The two Jesuits saw the rich Chinese countryside opening up before their eyes, rice paddies and cultivated fields alternating with plantations of sugar cane, thick clumps of bamboo, orchards, and market gardens. Along the banks of the river, lined in the Chinese fashion with embankments covered in vegetation and “cool, shady” trees, they saw peasants carrying large wicker baskets hung at both ends of long bamboo canes resting on their shoulders. When the river came to one of the very numerous and thickly inhabited villages, they caught glimpses of enclosures full of pigs, ducks, geese, chickens, goats, and water buffalo. Ricci could see no flaw in the well-being of the inhabitants of the fertile land “full of trees and gardens” into which he was now venturing for the first time. On viewing the regular succession of villages and towns, he formed the unreal idea of China as a very orderly country.
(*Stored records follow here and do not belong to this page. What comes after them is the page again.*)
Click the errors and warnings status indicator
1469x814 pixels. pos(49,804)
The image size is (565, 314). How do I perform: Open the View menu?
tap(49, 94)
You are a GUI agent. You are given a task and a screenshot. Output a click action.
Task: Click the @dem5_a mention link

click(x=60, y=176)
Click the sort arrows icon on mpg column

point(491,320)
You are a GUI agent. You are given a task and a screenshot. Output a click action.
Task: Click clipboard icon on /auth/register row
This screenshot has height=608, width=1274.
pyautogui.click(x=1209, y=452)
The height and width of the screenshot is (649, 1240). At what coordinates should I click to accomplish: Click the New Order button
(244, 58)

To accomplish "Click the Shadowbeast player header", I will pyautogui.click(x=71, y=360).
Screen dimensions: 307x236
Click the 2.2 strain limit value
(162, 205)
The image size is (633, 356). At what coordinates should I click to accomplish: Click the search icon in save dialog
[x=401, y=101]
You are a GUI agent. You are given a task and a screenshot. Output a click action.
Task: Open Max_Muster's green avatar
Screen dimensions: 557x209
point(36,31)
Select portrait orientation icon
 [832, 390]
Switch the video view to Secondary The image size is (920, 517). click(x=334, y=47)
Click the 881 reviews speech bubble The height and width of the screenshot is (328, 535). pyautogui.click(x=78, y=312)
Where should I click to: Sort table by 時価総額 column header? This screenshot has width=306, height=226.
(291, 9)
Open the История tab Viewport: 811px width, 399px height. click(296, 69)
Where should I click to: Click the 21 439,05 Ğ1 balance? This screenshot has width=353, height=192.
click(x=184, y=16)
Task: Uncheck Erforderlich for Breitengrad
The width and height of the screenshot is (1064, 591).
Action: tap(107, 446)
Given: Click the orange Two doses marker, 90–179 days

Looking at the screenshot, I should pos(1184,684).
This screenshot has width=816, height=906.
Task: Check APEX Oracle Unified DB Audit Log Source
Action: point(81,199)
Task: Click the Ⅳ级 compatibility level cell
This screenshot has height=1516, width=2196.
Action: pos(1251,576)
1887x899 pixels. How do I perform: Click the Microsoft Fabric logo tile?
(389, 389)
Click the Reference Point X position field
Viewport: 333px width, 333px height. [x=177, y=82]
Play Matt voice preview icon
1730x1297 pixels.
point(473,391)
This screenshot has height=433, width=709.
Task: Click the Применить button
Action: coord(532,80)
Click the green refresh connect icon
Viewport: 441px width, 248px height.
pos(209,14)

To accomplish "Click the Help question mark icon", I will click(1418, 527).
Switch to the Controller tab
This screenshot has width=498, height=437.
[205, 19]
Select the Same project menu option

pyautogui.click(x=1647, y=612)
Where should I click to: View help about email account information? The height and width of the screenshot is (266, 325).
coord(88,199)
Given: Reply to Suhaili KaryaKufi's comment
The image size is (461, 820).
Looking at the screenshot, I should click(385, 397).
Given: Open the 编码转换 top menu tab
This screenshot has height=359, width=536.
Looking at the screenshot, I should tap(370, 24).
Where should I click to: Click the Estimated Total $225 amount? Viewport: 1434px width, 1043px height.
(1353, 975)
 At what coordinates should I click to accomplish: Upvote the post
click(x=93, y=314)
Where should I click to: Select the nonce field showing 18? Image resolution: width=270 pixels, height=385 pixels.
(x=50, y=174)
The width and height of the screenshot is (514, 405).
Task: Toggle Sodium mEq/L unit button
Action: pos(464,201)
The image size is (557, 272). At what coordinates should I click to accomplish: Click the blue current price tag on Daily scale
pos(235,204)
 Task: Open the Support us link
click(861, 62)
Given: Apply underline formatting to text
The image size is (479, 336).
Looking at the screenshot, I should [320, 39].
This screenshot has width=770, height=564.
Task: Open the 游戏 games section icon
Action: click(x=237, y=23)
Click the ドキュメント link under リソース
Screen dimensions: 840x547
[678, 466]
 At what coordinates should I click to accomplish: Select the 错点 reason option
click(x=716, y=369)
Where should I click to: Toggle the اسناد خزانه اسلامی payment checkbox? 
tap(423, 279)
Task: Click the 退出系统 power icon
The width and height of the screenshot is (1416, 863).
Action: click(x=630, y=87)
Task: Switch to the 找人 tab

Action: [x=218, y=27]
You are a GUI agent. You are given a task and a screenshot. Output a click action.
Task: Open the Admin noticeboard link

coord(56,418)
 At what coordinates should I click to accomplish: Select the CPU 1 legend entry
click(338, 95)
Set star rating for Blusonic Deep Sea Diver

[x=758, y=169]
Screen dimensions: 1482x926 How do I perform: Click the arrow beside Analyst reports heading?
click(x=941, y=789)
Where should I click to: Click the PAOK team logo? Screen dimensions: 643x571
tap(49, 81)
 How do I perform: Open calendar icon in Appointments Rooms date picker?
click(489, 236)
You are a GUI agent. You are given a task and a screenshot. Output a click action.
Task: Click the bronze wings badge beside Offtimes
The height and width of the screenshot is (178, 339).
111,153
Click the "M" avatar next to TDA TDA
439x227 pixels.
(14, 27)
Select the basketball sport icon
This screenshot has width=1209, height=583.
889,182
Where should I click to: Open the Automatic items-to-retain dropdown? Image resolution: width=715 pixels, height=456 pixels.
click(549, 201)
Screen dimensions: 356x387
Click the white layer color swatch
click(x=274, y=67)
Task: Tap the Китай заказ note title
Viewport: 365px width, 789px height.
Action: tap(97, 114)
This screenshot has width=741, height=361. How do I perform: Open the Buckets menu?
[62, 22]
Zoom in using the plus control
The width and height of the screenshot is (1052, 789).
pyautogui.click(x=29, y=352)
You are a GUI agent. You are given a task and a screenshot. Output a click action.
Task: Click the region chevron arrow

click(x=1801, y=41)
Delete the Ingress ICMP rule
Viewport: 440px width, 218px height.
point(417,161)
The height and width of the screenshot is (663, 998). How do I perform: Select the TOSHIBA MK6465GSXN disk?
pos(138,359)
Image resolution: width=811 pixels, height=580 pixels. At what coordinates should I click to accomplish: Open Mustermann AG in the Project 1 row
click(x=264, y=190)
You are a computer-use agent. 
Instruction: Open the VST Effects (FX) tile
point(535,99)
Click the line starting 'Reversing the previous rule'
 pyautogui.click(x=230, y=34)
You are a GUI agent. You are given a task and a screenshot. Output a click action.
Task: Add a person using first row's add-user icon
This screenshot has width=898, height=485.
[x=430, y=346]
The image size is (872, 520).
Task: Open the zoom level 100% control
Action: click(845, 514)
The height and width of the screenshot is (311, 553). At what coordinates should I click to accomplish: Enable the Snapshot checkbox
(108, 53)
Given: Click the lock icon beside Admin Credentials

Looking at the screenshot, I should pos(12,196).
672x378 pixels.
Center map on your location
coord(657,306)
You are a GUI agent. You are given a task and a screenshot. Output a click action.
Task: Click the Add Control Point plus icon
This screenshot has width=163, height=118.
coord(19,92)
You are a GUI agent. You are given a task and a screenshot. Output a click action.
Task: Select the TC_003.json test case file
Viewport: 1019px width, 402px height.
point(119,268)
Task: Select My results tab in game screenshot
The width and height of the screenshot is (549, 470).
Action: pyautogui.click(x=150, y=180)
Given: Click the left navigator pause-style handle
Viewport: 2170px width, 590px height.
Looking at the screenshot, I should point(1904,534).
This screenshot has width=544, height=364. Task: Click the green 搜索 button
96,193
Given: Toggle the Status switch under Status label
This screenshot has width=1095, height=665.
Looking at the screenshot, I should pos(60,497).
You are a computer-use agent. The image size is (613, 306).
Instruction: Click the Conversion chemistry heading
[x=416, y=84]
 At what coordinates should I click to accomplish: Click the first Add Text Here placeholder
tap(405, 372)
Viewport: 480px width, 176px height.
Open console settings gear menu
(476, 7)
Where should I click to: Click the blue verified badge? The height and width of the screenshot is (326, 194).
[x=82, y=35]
As he wrote to Román, “The whole of China looks as though it was constructed by a mathematician who went around, compasses in hand, putting all the inhabitants in their right place.”

On September 10, 1583, after about ten days of travel, the Jesuits disembarked in Zhaoqing, a town of subtropical climate surrounded by wooded hills, cultivated fields, and orchards at the confluence of the Xi Jiang, a tributary of the Pearl River, and one of its lesser branches. They were taken with no delay to an audience with the man who had arranged their entry into China, the prefect Wang Pan, before whom they knelt down and asked for permission to remain and live in the town in order to worship their god, the Lord of Heaven and Earth. The official gave them a warm welcome and responded to their request for land on which to build a house by granting them permission to look for a suitable site. The missionaries found a spot meeting their requirements just outside the city walls and close to the point where the two rivers met, which Ricci described as “very cool due to the many trees and gardens all around it.”
28
An octagonal nine-story pagoda called the “blossoming tower” or “tower of good fortune” was already under construction there to house the city’s administrative offices. Traditionally erected with an odd number of floors gradually decreasing in size, towers were used throughout Chinese territory as religious or public buildings.